The Difference Between Me and Martha

I don’t hate Martha Stewart.

I have an aunt who does Martha Stewart better than Martha does. My Aunt Kathy is badass. Her gardens could easily provide both catering and decorations for formal brunch. She creates a very welcoming atmosphere seemingly without effort, she sends valentines and advent calendars when I can barely remember my own kids’ birthdays, and to my knowledge she has no disgruntled staff, nor has she ever done time. When my cousin Jen got married at their home a couple years ago, it felt better than a fairy tale. Aunt Kathy claimed to have pretty much nothing to do with the planning of the wedding and lays all credit to Jen. But there’s a knock-you-out kind of beauty everywhere you look at their house. It makes you feel like you just got punched in the gut, in a good way– I suppose that’s what people mean when they say something takes your breath away. Aunt Kathy and Jen both make that beauty real, and it makes me feel honored and special just to be in the same family as someone who can do things like that.

I’m grateful they’ve taken care of being better than Martha, because if it were up to me, we’d all be doomed.
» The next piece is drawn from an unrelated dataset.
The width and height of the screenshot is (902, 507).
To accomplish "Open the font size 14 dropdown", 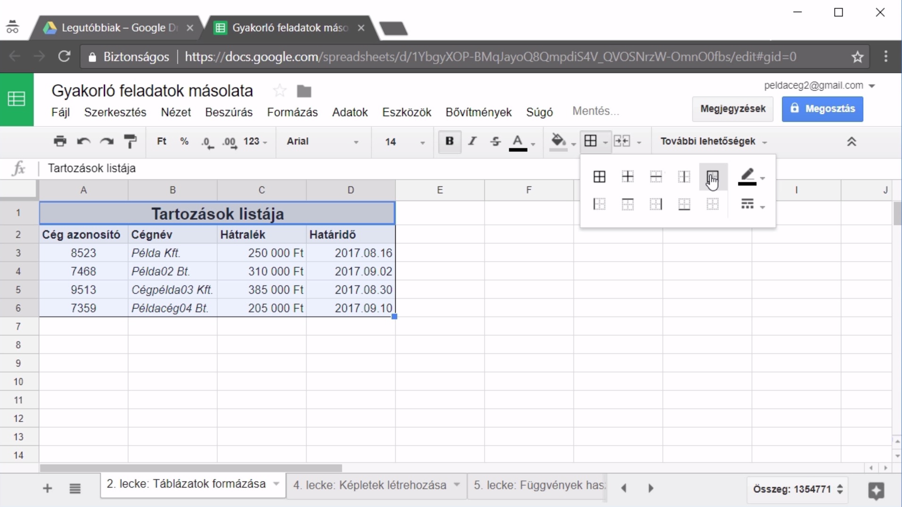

Through no fault of my parents, none of my chromosomes contain a single homemaking gene. Also, I don’t craft, and I don’t know Snoop Dog.

I do, however, have an unhealthy obsession with Martha Stewart’s calendar.

A recent online purchase resulted in my gaining free digital access to Martha’s magazine, in which she prints her monthly calendar. It gives me something to strive for, and I think I’m starting to measure up pretty well.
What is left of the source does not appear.